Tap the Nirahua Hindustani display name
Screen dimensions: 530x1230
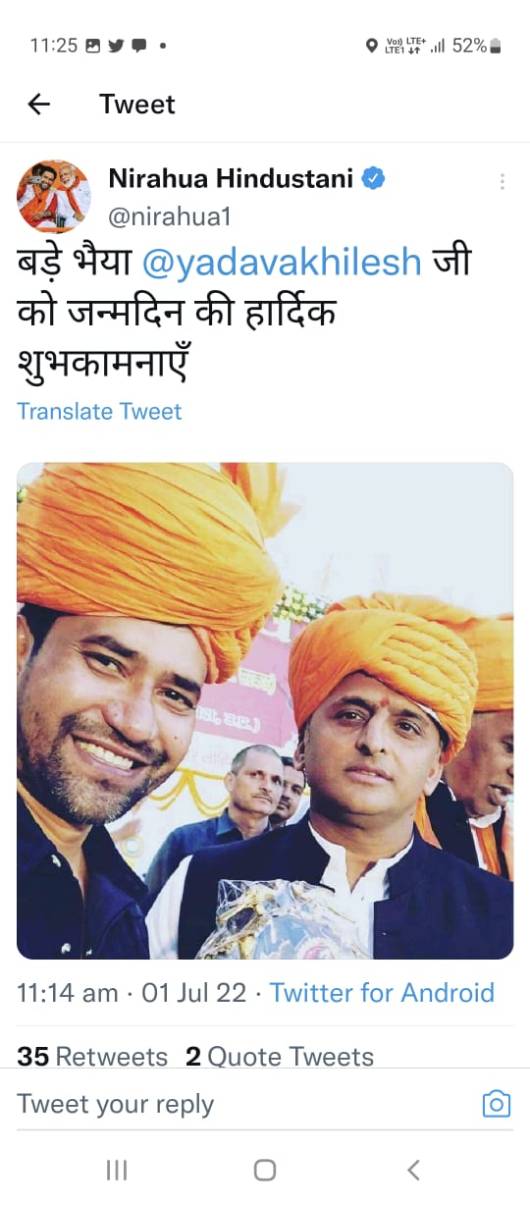point(230,179)
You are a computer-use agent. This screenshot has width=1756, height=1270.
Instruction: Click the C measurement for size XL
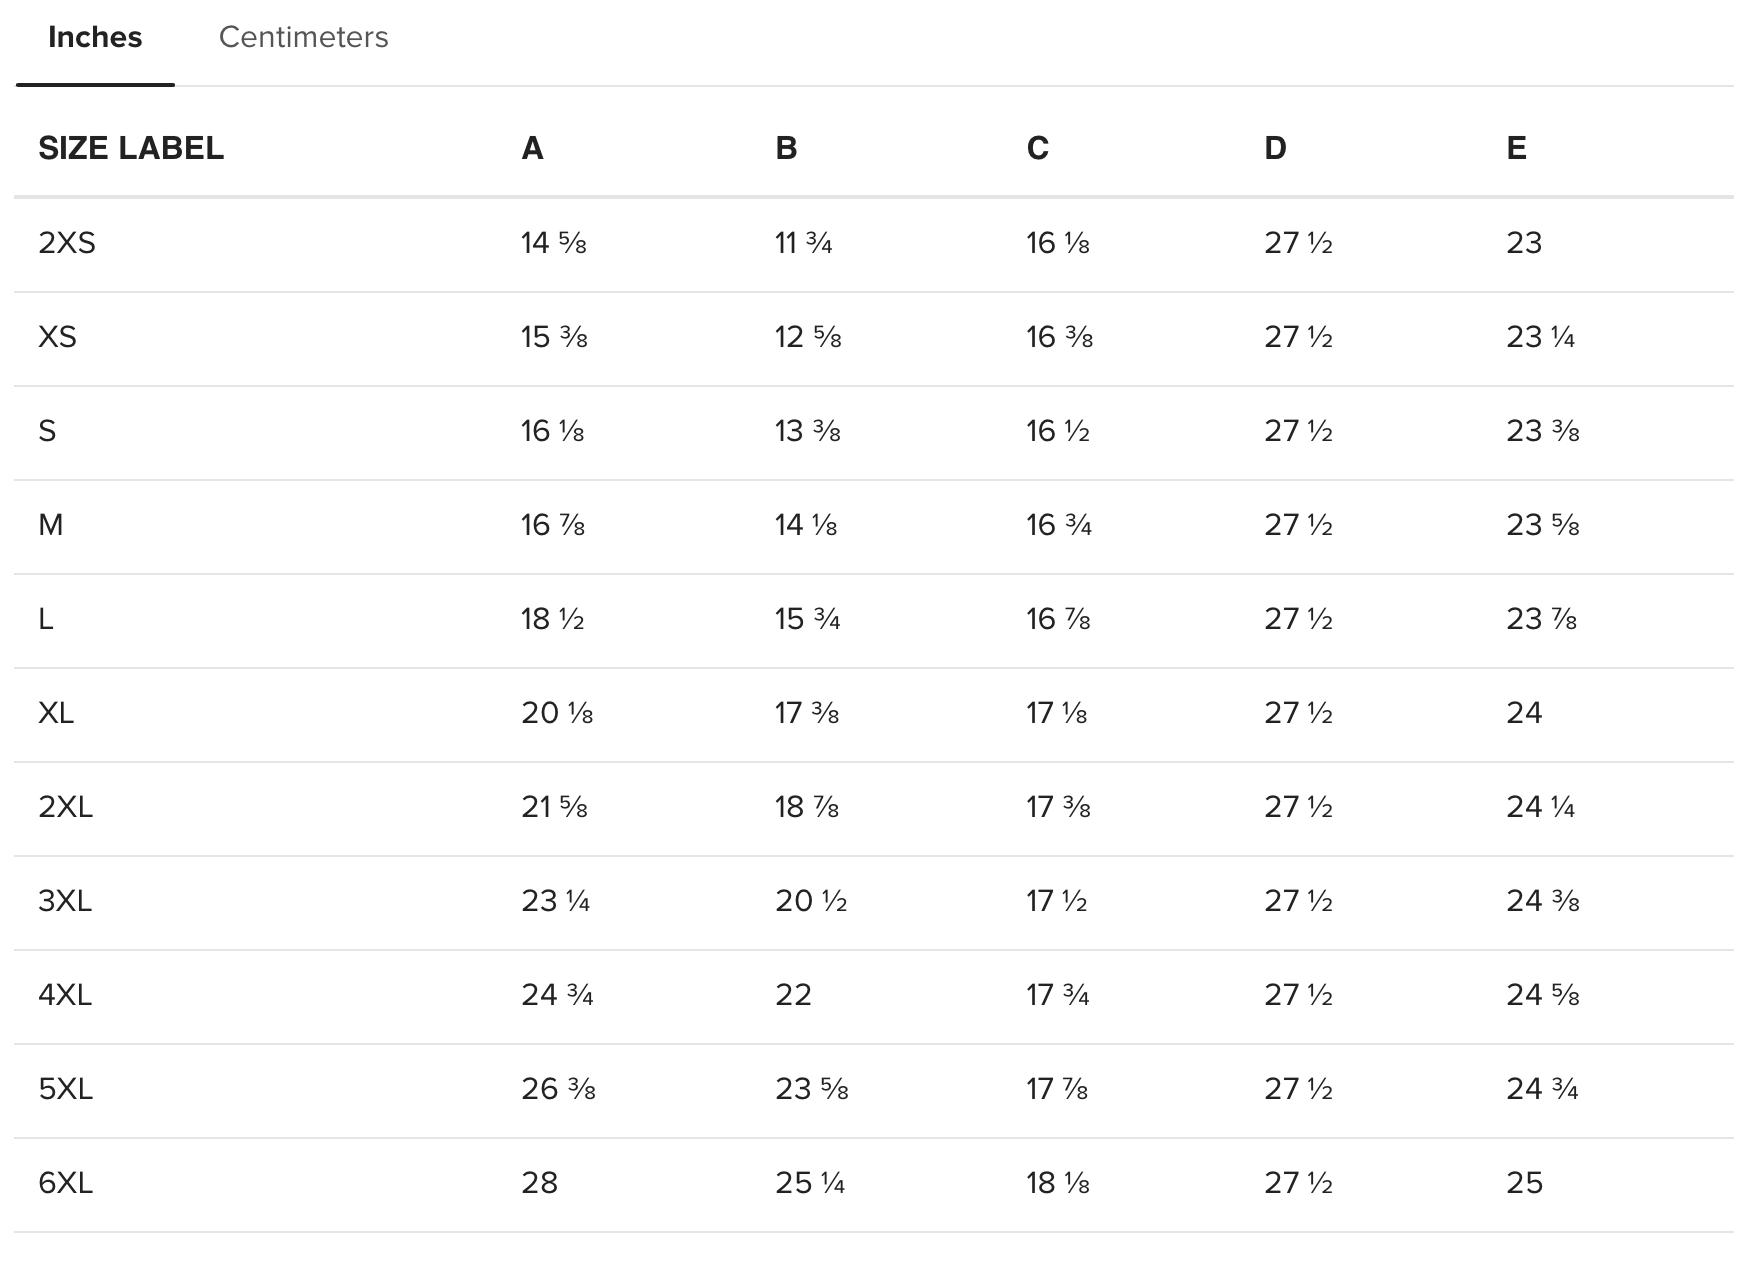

» **What is being asked**:
Please set down every record exactly as it appears, leaving out the pictures.

» **Exercise output**:
Tap the Nirahua Hindustani display name
Screen dimensions: 530x1230
point(230,179)
You are a computer-use agent. This screenshot has width=1756, height=1270.
Instruction: Click the C measurement for size XL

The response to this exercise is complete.